Required action -> Print the data below exactly as it appears.

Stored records
<<<<
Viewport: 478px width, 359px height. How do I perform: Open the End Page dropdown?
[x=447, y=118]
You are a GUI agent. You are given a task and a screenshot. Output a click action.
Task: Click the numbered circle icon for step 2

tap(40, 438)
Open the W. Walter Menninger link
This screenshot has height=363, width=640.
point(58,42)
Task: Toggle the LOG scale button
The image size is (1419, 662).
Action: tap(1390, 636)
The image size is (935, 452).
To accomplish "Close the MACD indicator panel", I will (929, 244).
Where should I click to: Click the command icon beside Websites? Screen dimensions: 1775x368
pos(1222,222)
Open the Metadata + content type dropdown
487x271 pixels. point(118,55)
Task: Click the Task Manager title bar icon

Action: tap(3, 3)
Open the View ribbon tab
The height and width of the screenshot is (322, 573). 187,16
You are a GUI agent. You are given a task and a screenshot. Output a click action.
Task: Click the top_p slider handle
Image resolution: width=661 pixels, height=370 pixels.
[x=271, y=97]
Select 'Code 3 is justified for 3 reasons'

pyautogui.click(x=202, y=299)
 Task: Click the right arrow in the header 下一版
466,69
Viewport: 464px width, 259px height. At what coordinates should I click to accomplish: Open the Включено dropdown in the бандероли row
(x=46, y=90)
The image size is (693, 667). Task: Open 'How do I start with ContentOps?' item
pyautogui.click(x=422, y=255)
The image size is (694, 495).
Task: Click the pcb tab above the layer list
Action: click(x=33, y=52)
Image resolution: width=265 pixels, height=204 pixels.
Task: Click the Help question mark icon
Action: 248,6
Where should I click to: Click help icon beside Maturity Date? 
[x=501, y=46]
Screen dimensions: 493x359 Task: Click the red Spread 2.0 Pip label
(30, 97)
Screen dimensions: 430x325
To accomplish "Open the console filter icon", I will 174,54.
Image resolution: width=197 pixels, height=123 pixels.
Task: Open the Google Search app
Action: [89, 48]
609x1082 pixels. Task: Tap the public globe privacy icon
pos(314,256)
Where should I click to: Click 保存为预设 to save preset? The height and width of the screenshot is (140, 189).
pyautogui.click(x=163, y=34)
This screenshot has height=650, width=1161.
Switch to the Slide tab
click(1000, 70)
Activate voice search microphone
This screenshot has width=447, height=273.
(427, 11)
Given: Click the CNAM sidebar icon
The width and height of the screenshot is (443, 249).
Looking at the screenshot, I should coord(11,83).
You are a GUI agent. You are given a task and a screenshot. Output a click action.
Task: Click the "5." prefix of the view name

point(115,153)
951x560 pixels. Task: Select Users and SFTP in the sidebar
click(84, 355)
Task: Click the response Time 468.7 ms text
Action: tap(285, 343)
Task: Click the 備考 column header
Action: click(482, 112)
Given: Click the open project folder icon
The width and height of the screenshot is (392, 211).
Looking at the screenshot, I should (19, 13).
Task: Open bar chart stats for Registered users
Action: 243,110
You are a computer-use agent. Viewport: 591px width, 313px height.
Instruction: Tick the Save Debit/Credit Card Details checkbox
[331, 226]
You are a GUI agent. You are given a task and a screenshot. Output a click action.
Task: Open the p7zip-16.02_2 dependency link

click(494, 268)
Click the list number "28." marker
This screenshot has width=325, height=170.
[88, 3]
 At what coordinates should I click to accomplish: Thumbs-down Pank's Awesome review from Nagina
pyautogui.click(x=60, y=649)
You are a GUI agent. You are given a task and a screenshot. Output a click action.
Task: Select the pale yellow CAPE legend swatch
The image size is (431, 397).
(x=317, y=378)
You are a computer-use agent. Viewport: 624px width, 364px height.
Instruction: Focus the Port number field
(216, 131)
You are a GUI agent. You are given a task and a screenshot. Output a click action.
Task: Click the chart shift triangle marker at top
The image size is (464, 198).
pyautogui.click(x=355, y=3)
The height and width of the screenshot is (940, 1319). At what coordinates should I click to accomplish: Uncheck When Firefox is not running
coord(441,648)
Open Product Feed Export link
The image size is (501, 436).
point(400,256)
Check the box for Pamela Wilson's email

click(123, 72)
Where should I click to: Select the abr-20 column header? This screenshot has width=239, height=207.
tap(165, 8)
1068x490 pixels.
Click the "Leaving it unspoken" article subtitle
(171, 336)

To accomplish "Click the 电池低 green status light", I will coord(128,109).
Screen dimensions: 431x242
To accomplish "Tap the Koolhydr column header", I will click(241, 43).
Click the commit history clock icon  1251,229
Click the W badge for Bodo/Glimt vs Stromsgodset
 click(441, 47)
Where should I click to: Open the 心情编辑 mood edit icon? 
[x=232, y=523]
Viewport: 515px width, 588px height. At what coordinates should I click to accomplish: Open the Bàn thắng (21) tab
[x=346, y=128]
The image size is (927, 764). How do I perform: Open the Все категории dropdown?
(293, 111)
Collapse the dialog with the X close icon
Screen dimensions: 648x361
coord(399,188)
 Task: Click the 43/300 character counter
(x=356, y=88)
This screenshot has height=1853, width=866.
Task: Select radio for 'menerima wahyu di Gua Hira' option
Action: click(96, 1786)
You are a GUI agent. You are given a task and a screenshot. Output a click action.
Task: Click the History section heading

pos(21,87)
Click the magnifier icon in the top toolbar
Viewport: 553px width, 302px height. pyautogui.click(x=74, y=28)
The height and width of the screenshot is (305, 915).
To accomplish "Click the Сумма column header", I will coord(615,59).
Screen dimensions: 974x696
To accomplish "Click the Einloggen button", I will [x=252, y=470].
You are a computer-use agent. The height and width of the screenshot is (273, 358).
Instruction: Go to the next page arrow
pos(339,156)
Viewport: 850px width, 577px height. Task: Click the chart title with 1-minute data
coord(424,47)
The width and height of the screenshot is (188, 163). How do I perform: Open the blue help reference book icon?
>>>>
Your solution ->
Viewport: 478px width, 359px height. How do I perform: Open the End Page dropdown?
[x=447, y=118]
You are a GUI agent. You are given a task and a screenshot. Output a click action.
Task: Click the numbered circle icon for step 2

tap(40, 438)
Open the W. Walter Menninger link
This screenshot has height=363, width=640.
point(58,42)
Task: Toggle the LOG scale button
The image size is (1419, 662).
Action: tap(1390, 636)
The image size is (935, 452).
To accomplish "Close the MACD indicator panel", I will (929, 244).
Where should I click to: Click the command icon beside Websites? Screen dimensions: 1775x368
pos(1222,222)
Open the Metadata + content type dropdown
487x271 pixels. point(118,55)
Task: Click the Task Manager title bar icon

Action: tap(3, 3)
Open the View ribbon tab
The height and width of the screenshot is (322, 573). 187,16
You are a GUI agent. You are given a task and a screenshot. Output a click action.
Task: Click the top_p slider handle
Image resolution: width=661 pixels, height=370 pixels.
[x=271, y=97]
Select 'Code 3 is justified for 3 reasons'

pyautogui.click(x=202, y=299)
 Task: Click the right arrow in the header 下一版
466,69
Viewport: 464px width, 259px height. At what coordinates should I click to accomplish: Open the Включено dropdown in the бандероли row
(x=46, y=90)
The image size is (693, 667). Task: Open 'How do I start with ContentOps?' item
pyautogui.click(x=422, y=255)
The image size is (694, 495).
Task: Click the pcb tab above the layer list
Action: click(x=33, y=52)
Image resolution: width=265 pixels, height=204 pixels.
Task: Click the Help question mark icon
Action: 248,6
Where should I click to: Click help icon beside Maturity Date? 
[x=501, y=46]
Screen dimensions: 493x359 Task: Click the red Spread 2.0 Pip label
(30, 97)
Screen dimensions: 430x325
To accomplish "Open the console filter icon", I will 174,54.
Image resolution: width=197 pixels, height=123 pixels.
Task: Open the Google Search app
Action: [89, 48]
609x1082 pixels. Task: Tap the public globe privacy icon
pos(314,256)
Where should I click to: Click 保存为预设 to save preset? The height and width of the screenshot is (140, 189).
pyautogui.click(x=163, y=34)
This screenshot has height=650, width=1161.
Switch to the Slide tab
click(1000, 70)
Activate voice search microphone
This screenshot has width=447, height=273.
(427, 11)
Given: Click the CNAM sidebar icon
The width and height of the screenshot is (443, 249).
Looking at the screenshot, I should coord(11,83).
You are a GUI agent. You are given a task and a screenshot. Output a click action.
Task: Click the "5." prefix of the view name

point(115,153)
951x560 pixels. Task: Select Users and SFTP in the sidebar
click(84, 355)
Task: Click the response Time 468.7 ms text
Action: tap(285, 343)
Task: Click the 備考 column header
Action: click(482, 112)
Given: Click the open project folder icon
The width and height of the screenshot is (392, 211).
Looking at the screenshot, I should (19, 13).
Task: Open bar chart stats for Registered users
Action: 243,110
You are a computer-use agent. Viewport: 591px width, 313px height.
Instruction: Tick the Save Debit/Credit Card Details checkbox
[331, 226]
You are a GUI agent. You are given a task and a screenshot. Output a click action.
Task: Open the p7zip-16.02_2 dependency link

click(494, 268)
Click the list number "28." marker
This screenshot has width=325, height=170.
[88, 3]
 At what coordinates should I click to accomplish: Thumbs-down Pank's Awesome review from Nagina
pyautogui.click(x=60, y=649)
You are a GUI agent. You are given a task and a screenshot. Output a click action.
Task: Select the pale yellow CAPE legend swatch
The image size is (431, 397).
(x=317, y=378)
You are a computer-use agent. Viewport: 624px width, 364px height.
Instruction: Focus the Port number field
(216, 131)
You are a GUI agent. You are given a task and a screenshot. Output a click action.
Task: Click the chart shift triangle marker at top
The image size is (464, 198).
pyautogui.click(x=355, y=3)
The height and width of the screenshot is (940, 1319). At what coordinates should I click to accomplish: Uncheck When Firefox is not running
coord(441,648)
Open Product Feed Export link
The image size is (501, 436).
point(400,256)
Check the box for Pamela Wilson's email

click(123, 72)
Where should I click to: Select the abr-20 column header? This screenshot has width=239, height=207.
tap(165, 8)
1068x490 pixels.
Click the "Leaving it unspoken" article subtitle
(171, 336)

To accomplish "Click the 电池低 green status light", I will coord(128,109).
Screen dimensions: 431x242
To accomplish "Tap the Koolhydr column header", I will click(241, 43).
Click the commit history clock icon  1251,229
Click the W badge for Bodo/Glimt vs Stromsgodset
 click(441, 47)
Where should I click to: Open the 心情编辑 mood edit icon? 
[x=232, y=523]
Viewport: 515px width, 588px height. At what coordinates should I click to accomplish: Open the Bàn thắng (21) tab
[x=346, y=128]
The image size is (927, 764). How do I perform: Open the Все категории dropdown?
(293, 111)
Collapse the dialog with the X close icon
Screen dimensions: 648x361
coord(399,188)
 Task: Click the 43/300 character counter
(x=356, y=88)
This screenshot has height=1853, width=866.
Task: Select radio for 'menerima wahyu di Gua Hira' option
Action: click(96, 1786)
You are a GUI agent. You are given a task and a screenshot. Output a click action.
Task: Click the History section heading

pos(21,87)
Click the magnifier icon in the top toolbar
Viewport: 553px width, 302px height. pyautogui.click(x=74, y=28)
The height and width of the screenshot is (305, 915).
To accomplish "Click the Сумма column header", I will coord(615,59).
Screen dimensions: 974x696
To accomplish "Click the Einloggen button", I will [x=252, y=470].
You are a computer-use agent. The height and width of the screenshot is (273, 358).
Instruction: Go to the next page arrow
pos(339,156)
Viewport: 850px width, 577px height. Task: Click the chart title with 1-minute data
coord(424,47)
The width and height of the screenshot is (188, 163). How do I perform: Open the blue help reference book icon?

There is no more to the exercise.